Finding the best software
The other half of the HTPC equation is the software—what you use to browse and play all of your media. You don’t need special software for an HTPC, strictly speaking; you could watch streaming media in a browser, play video in Windows Media Player, watch Blu-ray discs on whatever application came with your drive, and so on. But that setup creates a kludgy user experience, especially if you’re planning to control your computer from the couch.
Enter the front end, a software suite that combines all of those various media playback functions into a single interface with a 10-foot range. You can choose from a couple of great front ends, including XBMC and Plex—both of which are free—but anyone using a Windows PC should try Windows Media Center (WMC) first.
WMC is a great choice if you’re using a TV tuner. It includes an excellent channel/programming guide and DVR functionality that’s as good as anything on the market. Plus, WMC is designed to work with a USB remote control, which makes the experience very familiar for anyone who’s ever operated a television remote.
If you have Windows Vista or 7, you already have Windows Media Center. Unfortunately, the suite has been removed from the latest version of the operating system, and Windows 8 users will have to pay to add the functionality back. On the bright side, at $10 WMC is still a total steal, and the installation process is easy: Just open the Start menu and type
Add Features. Click the Settings search tab, and then click the Add Features To Windows 8 button. A dialog box will pop up, giving you the option to buy a new product key online or to enter one you already own. Click the former, and you will see the option to purchase Windows 8 Media Center Pack. Click it and then enter your credit card info, and WMC will be installed on your system.
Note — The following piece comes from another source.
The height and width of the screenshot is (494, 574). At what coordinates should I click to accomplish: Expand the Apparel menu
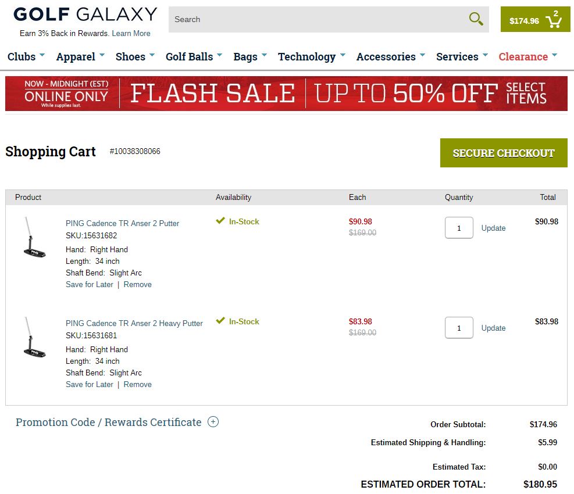[80, 56]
Next, run the software, and the setup wizard will walk you through the configuration, including optimizing WMC for your television and speaker setup. Pay special attention to the part that asks you to define your media-source locations. If you have any media files outside of the standard Windows media locations (such as the usual My Videos folder), this step is where you’ll tell Windows Media Center where to look for them. After that, WMC will automatically find the media on your system, catalog it, and download extras like album art where possible.
If you’re using a TV tuner card, make sure it’s connected to your system, and scroll down to the TV section and then click the tile labeled Live TV Setup. You’ll have to click through another simple wizard and give Windows Media Center some basic information about your TV situation: where you live, which cable service you use, that sort of thing. Using that information, WMC will figure out which channels you can access and will download a programming guide for those channels.
And just like that, you’re all set! Slide your new HTPC underneath your HDTV, maybe pick up a cheap Windows 8-optimized wireless keyboard and mouse to make computing from the couch a little easier, and enjoy your all-encompassing media machine.